King, who steps down as governor of the Bank of England at the weekend, said: “I think the view that we are definitely at the beginning of the end [of cheap money], that we are definitely at the point where we need to raise interest rates, is a premature judgement about where we are, and no central bank has moved rapidly down that course.”
He said US Fed chairman Ben Bernanke “has merely said the easing in which it [the Fed] is still engaging may taper at some point depending on economic conditions”.
But King said his US counterpart had made it “100 per cent obvious” that any tapering would depend on economic data. “No-one would sit down today and say this is the path on interest rates we will follow. That would be crazy,” the governor added.
Along with two other members of the BoE’s monetary policy committee (MPC), King has consistently voted for an additional £25 billion of UK quantitative easing – buying gilts off banks to give them more firepower to lend to the economy – since February.

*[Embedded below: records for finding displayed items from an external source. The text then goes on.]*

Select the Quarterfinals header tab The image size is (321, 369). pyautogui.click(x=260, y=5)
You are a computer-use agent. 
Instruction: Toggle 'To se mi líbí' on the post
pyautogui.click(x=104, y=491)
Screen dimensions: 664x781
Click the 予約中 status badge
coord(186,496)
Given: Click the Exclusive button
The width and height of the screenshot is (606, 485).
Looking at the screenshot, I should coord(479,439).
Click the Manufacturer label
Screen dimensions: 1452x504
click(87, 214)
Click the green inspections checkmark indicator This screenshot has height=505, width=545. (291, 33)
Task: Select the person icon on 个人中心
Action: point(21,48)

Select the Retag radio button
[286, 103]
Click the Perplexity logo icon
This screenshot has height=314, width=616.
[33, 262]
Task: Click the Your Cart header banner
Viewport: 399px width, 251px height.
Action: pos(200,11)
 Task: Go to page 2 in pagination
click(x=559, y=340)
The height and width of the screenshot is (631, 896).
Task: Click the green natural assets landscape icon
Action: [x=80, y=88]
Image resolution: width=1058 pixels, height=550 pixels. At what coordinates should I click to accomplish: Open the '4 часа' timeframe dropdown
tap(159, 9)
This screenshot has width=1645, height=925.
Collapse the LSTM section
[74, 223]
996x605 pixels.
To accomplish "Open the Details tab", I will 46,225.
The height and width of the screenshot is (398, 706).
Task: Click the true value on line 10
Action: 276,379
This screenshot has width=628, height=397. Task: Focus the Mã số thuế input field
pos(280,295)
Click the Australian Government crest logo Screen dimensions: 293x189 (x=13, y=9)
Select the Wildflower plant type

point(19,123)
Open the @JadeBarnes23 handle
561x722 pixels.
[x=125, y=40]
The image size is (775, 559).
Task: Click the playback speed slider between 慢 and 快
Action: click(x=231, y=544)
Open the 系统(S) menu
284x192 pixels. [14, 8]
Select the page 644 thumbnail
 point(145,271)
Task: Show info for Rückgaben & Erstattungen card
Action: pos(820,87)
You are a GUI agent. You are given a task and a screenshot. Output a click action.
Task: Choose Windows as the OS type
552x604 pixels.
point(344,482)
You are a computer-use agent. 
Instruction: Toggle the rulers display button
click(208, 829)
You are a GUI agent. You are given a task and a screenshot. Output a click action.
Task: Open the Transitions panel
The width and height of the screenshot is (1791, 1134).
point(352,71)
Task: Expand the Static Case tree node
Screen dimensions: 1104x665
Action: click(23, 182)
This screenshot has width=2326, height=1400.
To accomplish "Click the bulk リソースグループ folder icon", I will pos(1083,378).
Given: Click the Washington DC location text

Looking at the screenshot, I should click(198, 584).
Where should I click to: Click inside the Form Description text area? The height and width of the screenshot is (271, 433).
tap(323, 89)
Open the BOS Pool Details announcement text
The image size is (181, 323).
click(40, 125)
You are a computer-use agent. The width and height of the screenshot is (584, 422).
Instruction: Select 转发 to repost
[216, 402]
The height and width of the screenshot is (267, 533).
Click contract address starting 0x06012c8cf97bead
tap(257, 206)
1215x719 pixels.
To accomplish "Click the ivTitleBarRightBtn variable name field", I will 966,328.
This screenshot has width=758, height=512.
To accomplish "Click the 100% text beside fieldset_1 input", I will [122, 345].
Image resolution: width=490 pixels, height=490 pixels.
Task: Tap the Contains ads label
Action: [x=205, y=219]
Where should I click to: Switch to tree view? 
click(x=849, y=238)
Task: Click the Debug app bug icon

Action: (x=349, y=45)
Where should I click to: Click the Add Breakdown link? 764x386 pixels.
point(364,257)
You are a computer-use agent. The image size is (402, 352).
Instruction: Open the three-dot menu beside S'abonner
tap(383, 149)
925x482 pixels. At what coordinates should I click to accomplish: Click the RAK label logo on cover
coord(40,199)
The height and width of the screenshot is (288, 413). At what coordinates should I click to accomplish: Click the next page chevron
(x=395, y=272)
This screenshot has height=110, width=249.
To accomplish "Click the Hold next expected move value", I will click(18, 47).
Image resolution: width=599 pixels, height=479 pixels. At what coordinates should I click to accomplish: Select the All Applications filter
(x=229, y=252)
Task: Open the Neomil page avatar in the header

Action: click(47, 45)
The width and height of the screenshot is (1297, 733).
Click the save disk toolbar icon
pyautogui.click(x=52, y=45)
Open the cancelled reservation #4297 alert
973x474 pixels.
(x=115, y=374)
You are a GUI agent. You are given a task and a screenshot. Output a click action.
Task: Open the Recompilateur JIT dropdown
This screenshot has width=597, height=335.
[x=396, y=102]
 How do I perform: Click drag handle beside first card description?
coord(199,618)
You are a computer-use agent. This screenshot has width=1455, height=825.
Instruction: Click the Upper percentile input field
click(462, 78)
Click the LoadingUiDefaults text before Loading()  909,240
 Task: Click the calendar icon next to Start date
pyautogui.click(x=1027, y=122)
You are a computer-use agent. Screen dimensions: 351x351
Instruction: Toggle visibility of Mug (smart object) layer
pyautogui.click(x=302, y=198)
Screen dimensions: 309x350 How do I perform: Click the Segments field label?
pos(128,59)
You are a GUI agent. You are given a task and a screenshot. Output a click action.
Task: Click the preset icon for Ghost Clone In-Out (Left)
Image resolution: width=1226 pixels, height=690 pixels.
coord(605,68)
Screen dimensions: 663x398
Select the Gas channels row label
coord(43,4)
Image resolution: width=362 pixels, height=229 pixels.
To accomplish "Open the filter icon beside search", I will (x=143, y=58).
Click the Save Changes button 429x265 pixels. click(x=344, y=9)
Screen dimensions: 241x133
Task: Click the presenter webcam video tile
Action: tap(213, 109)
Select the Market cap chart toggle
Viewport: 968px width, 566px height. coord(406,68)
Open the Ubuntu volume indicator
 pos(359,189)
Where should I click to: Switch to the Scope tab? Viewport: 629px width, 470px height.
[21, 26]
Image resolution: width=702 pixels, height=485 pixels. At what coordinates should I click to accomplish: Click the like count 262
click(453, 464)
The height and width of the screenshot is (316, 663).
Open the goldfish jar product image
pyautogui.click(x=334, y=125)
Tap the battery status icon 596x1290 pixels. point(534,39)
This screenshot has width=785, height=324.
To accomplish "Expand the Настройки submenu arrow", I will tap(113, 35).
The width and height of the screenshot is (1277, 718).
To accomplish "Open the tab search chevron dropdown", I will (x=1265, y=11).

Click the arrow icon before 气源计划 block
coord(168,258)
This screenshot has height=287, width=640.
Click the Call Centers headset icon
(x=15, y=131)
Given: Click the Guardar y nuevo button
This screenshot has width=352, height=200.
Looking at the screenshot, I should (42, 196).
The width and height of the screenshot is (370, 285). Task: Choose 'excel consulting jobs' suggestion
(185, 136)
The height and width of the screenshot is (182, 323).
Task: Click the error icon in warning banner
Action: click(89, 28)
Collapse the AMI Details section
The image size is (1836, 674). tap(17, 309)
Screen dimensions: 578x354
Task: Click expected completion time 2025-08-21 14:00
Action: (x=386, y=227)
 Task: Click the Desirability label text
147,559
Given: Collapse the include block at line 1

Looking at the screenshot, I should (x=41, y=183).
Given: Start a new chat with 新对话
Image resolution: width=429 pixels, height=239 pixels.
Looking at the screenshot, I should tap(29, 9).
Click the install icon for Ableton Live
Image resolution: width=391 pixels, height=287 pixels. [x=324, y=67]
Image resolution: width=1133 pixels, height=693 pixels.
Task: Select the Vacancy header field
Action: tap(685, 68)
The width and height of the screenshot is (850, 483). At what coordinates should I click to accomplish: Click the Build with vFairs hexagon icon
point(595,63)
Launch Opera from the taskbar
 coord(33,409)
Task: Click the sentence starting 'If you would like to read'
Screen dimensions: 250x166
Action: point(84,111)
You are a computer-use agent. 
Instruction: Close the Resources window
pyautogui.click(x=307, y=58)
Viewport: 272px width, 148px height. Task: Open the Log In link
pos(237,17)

But the trio have been outvoted by the other six members of the MPC.
The UK has also had historically low interest rates of 0.5 per cent since March 2009, when the country was in an extended recession that shrank the economy by 6 per cent.
King, who will be replaced by former head of the Canadian central bank, Mark Carney, also said politicians had so far wasted the opportunity afforded by ultra-loose monetary conditions to put in place supply side reforms to boost the UK’s productive capacity.
Asked about any advice he would give to his successor, King said: “He should be himself. Governors change. It’s very important each governor is true to themselves. Trying to fit into a mould doesn’t work.”